START DATA SUPPLIED

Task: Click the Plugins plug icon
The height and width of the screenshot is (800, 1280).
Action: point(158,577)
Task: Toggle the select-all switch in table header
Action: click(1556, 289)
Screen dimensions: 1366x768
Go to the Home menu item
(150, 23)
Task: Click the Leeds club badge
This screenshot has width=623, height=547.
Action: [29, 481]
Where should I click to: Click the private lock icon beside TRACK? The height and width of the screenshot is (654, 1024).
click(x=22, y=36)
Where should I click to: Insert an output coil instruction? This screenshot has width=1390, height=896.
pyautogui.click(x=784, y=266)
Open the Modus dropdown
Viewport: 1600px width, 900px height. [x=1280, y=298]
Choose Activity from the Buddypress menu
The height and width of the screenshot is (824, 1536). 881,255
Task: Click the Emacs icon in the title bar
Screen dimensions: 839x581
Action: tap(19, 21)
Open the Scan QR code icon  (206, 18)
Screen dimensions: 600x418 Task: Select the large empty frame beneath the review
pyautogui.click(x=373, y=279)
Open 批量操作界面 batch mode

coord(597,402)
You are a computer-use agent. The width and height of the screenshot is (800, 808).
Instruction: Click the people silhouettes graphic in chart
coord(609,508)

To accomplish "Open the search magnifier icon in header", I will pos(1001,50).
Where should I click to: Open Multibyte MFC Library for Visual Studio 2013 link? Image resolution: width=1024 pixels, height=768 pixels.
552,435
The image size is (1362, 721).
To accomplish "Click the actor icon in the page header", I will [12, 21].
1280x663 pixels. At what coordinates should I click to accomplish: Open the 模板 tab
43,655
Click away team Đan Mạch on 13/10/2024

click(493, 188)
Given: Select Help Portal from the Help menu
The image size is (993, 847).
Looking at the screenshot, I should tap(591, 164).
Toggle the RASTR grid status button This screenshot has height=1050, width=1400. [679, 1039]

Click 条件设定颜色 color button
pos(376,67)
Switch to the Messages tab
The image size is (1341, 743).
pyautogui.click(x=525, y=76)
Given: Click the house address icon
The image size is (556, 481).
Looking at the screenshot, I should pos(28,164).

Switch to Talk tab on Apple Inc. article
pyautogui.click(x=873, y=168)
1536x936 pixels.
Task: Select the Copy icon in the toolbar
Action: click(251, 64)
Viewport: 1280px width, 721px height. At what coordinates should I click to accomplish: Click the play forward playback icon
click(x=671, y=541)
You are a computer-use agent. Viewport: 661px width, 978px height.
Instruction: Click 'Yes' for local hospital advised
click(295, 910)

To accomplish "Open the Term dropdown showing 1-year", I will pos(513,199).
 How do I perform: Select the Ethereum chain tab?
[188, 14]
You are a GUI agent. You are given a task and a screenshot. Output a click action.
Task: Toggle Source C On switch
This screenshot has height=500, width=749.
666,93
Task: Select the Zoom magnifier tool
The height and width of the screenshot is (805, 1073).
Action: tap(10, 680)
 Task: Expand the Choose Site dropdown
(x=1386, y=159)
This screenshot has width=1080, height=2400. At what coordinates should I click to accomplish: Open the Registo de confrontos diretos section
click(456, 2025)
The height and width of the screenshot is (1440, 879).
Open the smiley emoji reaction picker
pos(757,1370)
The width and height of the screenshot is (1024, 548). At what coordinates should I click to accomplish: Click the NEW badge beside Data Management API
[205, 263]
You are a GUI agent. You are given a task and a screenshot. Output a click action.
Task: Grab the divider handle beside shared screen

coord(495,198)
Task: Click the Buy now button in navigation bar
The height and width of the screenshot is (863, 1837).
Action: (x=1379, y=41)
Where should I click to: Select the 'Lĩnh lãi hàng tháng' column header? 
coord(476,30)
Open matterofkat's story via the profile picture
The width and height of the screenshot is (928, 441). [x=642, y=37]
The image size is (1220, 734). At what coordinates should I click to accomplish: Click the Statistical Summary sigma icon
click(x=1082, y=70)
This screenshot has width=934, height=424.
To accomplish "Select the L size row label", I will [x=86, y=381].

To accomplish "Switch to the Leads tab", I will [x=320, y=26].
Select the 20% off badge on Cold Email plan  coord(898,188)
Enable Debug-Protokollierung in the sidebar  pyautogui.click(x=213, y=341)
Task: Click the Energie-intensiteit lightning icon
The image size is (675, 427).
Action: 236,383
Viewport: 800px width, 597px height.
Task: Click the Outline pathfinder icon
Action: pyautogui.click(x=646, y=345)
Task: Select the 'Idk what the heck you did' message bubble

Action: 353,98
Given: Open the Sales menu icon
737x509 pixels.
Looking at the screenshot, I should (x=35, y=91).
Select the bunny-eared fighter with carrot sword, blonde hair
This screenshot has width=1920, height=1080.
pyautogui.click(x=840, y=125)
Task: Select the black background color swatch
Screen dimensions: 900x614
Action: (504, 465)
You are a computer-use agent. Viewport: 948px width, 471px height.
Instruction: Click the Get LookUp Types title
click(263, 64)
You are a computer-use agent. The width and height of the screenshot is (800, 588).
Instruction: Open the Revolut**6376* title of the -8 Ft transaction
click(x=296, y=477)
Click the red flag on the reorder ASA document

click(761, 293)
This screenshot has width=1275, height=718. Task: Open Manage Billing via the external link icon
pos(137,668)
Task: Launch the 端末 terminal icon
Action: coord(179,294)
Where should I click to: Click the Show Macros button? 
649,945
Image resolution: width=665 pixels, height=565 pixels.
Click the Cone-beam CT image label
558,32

END DATA SUPPLIED

• GOAL OF THE EXERCISE
Please copy every line of the material exactly.

• SOLUTION TO THE PROBLEM
Task: Click the Plugins plug icon
The height and width of the screenshot is (800, 1280).
Action: point(158,577)
Task: Toggle the select-all switch in table header
Action: click(1556, 289)
Screen dimensions: 1366x768
Go to the Home menu item
(150, 23)
Task: Click the Leeds club badge
This screenshot has width=623, height=547.
Action: [29, 481]
Where should I click to: Click the private lock icon beside TRACK? The height and width of the screenshot is (654, 1024).
click(x=22, y=36)
Where should I click to: Insert an output coil instruction? This screenshot has width=1390, height=896.
pyautogui.click(x=784, y=266)
Open the Modus dropdown
Viewport: 1600px width, 900px height. [x=1280, y=298]
Choose Activity from the Buddypress menu
The height and width of the screenshot is (824, 1536). 881,255
Task: Click the Emacs icon in the title bar
Screen dimensions: 839x581
Action: tap(19, 21)
Open the Scan QR code icon  (206, 18)
Screen dimensions: 600x418 Task: Select the large empty frame beneath the review
pyautogui.click(x=373, y=279)
Open 批量操作界面 batch mode

coord(597,402)
You are a computer-use agent. The width and height of the screenshot is (800, 808).
Instruction: Click the people silhouettes graphic in chart
coord(609,508)

To accomplish "Open the search magnifier icon in header", I will pos(1001,50).
Where should I click to: Open Multibyte MFC Library for Visual Studio 2013 link? Image resolution: width=1024 pixels, height=768 pixels.
552,435
The image size is (1362, 721).
To accomplish "Click the actor icon in the page header", I will [12, 21].
1280x663 pixels. At what coordinates should I click to accomplish: Open the 模板 tab
43,655
Click away team Đan Mạch on 13/10/2024

click(493, 188)
Given: Select Help Portal from the Help menu
The image size is (993, 847).
Looking at the screenshot, I should tap(591, 164).
Toggle the RASTR grid status button This screenshot has height=1050, width=1400. [679, 1039]

Click 条件设定颜色 color button
pos(376,67)
Switch to the Messages tab
The image size is (1341, 743).
pyautogui.click(x=525, y=76)
Given: Click the house address icon
The image size is (556, 481).
Looking at the screenshot, I should pos(28,164).

Switch to Talk tab on Apple Inc. article
pyautogui.click(x=873, y=168)
1536x936 pixels.
Task: Select the Copy icon in the toolbar
Action: click(251, 64)
Viewport: 1280px width, 721px height. At what coordinates should I click to accomplish: Click the play forward playback icon
click(x=671, y=541)
You are a computer-use agent. Viewport: 661px width, 978px height.
Instruction: Click 'Yes' for local hospital advised
click(295, 910)

To accomplish "Open the Term dropdown showing 1-year", I will pos(513,199).
 How do I perform: Select the Ethereum chain tab?
[188, 14]
You are a GUI agent. You are given a task and a screenshot. Output a click action.
Task: Toggle Source C On switch
This screenshot has height=500, width=749.
666,93
Task: Select the Zoom magnifier tool
The height and width of the screenshot is (805, 1073).
Action: tap(10, 680)
 Task: Expand the Choose Site dropdown
(x=1386, y=159)
This screenshot has width=1080, height=2400. At what coordinates should I click to accomplish: Open the Registo de confrontos diretos section
click(456, 2025)
The height and width of the screenshot is (1440, 879).
Open the smiley emoji reaction picker
pos(757,1370)
The width and height of the screenshot is (1024, 548). At what coordinates should I click to accomplish: Click the NEW badge beside Data Management API
[205, 263]
You are a GUI agent. You are given a task and a screenshot. Output a click action.
Task: Grab the divider handle beside shared screen

coord(495,198)
Task: Click the Buy now button in navigation bar
The height and width of the screenshot is (863, 1837).
Action: (x=1379, y=41)
Where should I click to: Select the 'Lĩnh lãi hàng tháng' column header? 
coord(476,30)
Open matterofkat's story via the profile picture
The width and height of the screenshot is (928, 441). [x=642, y=37]
The image size is (1220, 734). At what coordinates should I click to accomplish: Click the Statistical Summary sigma icon
click(x=1082, y=70)
This screenshot has width=934, height=424.
To accomplish "Select the L size row label", I will [x=86, y=381].

To accomplish "Switch to the Leads tab", I will [x=320, y=26].
Select the 20% off badge on Cold Email plan  coord(898,188)
Enable Debug-Protokollierung in the sidebar  pyautogui.click(x=213, y=341)
Task: Click the Energie-intensiteit lightning icon
The image size is (675, 427).
Action: 236,383
Viewport: 800px width, 597px height.
Task: Click the Outline pathfinder icon
Action: pyautogui.click(x=646, y=345)
Task: Select the 'Idk what the heck you did' message bubble

Action: 353,98
Given: Open the Sales menu icon
737x509 pixels.
Looking at the screenshot, I should (x=35, y=91).
Select the bunny-eared fighter with carrot sword, blonde hair
This screenshot has width=1920, height=1080.
pyautogui.click(x=840, y=125)
Task: Select the black background color swatch
Screen dimensions: 900x614
Action: (504, 465)
You are a computer-use agent. Viewport: 948px width, 471px height.
Instruction: Click the Get LookUp Types title
click(263, 64)
You are a computer-use agent. The width and height of the screenshot is (800, 588).
Instruction: Open the Revolut**6376* title of the -8 Ft transaction
click(x=296, y=477)
Click the red flag on the reorder ASA document

click(761, 293)
This screenshot has width=1275, height=718. Task: Open Manage Billing via the external link icon
pos(137,668)
Task: Launch the 端末 terminal icon
Action: coord(179,294)
Where should I click to: Click the Show Macros button? 
649,945
Image resolution: width=665 pixels, height=565 pixels.
Click the Cone-beam CT image label
558,32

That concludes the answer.